# Target pointing data
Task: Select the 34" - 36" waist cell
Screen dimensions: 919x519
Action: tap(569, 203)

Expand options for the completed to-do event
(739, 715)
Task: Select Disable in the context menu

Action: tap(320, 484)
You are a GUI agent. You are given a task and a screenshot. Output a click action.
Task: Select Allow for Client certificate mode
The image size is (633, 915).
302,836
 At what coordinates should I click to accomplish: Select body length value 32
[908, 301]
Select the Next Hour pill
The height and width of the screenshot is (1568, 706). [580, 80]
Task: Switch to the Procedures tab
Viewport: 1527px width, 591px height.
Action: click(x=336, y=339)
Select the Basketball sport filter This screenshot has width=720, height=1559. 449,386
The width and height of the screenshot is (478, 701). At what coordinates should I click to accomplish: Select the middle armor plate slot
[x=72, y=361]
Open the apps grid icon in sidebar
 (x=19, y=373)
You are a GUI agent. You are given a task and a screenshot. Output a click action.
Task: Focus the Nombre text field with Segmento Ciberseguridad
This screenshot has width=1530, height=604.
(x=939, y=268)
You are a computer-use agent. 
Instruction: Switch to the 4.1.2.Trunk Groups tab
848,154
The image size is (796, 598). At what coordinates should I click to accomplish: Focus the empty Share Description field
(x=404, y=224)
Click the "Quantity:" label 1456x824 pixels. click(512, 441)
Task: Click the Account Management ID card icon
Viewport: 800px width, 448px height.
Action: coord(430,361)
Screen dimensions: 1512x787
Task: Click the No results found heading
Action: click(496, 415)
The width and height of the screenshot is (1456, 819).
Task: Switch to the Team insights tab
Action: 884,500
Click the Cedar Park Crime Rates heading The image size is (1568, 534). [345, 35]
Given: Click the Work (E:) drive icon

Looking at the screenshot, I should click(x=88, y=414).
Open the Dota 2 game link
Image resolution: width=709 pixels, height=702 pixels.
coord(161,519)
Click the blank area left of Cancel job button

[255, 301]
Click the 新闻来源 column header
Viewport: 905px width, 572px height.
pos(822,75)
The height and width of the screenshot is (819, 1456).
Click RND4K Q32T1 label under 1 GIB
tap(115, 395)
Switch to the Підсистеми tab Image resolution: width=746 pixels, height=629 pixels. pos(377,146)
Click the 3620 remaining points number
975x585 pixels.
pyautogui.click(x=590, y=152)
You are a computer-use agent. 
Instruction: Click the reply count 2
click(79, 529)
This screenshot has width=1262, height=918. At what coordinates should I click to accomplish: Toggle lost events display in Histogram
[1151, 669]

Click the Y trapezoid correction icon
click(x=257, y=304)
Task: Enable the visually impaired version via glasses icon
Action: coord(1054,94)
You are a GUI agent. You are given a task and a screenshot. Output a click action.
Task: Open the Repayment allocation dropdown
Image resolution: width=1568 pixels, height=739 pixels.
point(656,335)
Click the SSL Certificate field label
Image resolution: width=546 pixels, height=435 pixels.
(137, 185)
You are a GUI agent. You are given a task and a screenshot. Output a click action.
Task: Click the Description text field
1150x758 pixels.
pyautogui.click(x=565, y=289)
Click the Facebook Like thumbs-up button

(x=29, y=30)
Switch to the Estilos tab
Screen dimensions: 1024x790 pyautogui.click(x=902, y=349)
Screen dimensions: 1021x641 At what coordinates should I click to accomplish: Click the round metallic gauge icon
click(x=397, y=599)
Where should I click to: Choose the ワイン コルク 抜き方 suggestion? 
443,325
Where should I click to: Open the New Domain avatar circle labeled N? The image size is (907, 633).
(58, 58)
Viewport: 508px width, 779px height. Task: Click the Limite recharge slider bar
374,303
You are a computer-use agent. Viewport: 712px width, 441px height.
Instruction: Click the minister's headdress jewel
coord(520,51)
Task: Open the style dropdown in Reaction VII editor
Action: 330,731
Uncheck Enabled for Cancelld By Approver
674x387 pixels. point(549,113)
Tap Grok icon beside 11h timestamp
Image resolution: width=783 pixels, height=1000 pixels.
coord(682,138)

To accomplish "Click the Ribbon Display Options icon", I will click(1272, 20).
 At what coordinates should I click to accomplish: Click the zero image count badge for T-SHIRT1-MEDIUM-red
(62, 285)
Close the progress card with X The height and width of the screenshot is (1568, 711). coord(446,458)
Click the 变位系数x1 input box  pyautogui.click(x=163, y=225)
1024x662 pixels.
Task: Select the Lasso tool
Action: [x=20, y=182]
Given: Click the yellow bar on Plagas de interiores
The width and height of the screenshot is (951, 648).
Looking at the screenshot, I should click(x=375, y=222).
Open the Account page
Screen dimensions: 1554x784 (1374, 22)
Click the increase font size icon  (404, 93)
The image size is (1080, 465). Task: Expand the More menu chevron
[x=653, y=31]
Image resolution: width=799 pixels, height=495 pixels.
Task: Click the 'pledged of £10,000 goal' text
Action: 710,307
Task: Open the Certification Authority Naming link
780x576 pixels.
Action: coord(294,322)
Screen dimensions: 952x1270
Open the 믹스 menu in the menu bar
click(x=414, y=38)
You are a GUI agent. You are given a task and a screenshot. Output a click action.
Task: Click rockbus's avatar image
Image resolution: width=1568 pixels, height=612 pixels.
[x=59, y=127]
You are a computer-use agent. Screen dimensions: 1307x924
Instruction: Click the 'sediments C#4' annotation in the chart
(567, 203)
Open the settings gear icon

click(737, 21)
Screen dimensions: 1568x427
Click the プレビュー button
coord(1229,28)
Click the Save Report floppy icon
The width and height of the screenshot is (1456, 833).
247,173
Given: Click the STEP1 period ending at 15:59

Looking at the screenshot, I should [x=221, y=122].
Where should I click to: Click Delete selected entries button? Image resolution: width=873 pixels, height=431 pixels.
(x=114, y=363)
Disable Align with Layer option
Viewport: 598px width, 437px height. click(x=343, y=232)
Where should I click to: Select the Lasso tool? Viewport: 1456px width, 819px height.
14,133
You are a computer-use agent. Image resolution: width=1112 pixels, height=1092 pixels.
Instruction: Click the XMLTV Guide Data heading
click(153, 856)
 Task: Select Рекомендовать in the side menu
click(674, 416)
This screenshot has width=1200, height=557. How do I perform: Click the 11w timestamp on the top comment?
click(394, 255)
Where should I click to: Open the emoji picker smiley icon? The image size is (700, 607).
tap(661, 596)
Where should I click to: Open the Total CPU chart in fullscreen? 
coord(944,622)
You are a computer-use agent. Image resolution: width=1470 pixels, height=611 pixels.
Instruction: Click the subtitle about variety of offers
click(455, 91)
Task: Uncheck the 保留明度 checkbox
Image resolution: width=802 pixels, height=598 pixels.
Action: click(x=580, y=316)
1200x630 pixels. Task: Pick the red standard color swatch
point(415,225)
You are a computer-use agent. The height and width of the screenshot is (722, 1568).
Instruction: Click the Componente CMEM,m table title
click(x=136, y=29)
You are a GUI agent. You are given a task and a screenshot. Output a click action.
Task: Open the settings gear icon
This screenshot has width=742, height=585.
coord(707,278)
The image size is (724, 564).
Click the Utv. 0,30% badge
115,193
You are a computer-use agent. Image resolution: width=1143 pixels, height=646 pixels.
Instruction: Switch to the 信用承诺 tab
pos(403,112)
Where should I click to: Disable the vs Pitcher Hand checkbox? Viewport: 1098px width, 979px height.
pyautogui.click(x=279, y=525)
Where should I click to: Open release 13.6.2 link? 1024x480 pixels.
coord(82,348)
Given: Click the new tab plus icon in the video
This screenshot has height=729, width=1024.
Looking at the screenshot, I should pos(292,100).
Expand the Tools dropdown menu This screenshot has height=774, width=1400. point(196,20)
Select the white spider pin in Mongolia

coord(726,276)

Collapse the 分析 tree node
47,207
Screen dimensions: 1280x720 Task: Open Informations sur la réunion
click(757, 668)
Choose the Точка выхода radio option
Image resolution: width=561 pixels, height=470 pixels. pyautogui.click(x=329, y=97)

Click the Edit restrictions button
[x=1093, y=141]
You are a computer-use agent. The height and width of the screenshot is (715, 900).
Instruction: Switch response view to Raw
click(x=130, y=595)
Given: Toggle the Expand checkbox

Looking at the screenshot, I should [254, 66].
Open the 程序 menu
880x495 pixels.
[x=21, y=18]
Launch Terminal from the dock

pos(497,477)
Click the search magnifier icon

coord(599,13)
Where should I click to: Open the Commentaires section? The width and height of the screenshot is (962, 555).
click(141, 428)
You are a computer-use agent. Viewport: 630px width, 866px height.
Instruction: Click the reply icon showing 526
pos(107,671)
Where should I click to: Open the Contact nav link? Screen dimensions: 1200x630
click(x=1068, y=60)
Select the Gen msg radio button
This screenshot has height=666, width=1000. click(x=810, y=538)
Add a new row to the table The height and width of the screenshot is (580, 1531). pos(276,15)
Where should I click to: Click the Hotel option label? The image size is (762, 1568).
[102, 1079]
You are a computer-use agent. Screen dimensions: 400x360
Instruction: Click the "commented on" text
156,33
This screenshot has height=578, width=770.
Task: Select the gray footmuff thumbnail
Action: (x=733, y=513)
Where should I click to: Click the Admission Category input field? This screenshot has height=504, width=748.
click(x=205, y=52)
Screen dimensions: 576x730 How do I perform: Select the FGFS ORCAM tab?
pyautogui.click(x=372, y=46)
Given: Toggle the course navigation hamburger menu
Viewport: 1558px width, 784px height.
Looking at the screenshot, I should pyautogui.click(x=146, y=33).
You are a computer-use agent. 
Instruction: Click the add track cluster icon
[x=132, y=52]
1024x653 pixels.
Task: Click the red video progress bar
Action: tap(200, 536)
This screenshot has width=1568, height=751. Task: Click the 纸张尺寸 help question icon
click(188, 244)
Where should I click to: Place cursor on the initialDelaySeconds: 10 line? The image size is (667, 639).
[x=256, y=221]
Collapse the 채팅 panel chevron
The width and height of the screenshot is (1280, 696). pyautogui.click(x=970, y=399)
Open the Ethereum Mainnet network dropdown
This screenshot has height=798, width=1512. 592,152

# BRIEF
Rescale the lines from the line with "1200x630 pixels. Task: Pick" up to and including the line with "coord(82,348)", reproducing each one with its request and multiplying every coordinate in the answers by 2.45, rounded to whole numbers with halves rounded up. Give only these lines.

# TASK OUTPUT
1200x630 pixels. Task: Pick the red standard color swatch
point(1017,551)
You are a computer-use agent. The height and width of the screenshot is (722, 1568).
Instruction: Click the Componente CMEM,m table title
click(x=333, y=71)
You are a GUI agent. You are given a task and a screenshot. Output a click action.
Task: Open the settings gear icon
This screenshot has width=742, height=585.
coord(1732,681)
The image size is (724, 564).
Click the Utv. 0,30% badge
282,473
You are a computer-use agent. Image resolution: width=1143 pixels, height=646 pixels.
Instruction: Switch to the 信用承诺 tab
pos(987,274)
Where should I click to: Disable the vs Pitcher Hand checkbox? Viewport: 1098px width, 979px height.
pyautogui.click(x=684, y=1286)
Where should I click to: Open release 13.6.2 link? 1024x480 pixels.
coord(201,853)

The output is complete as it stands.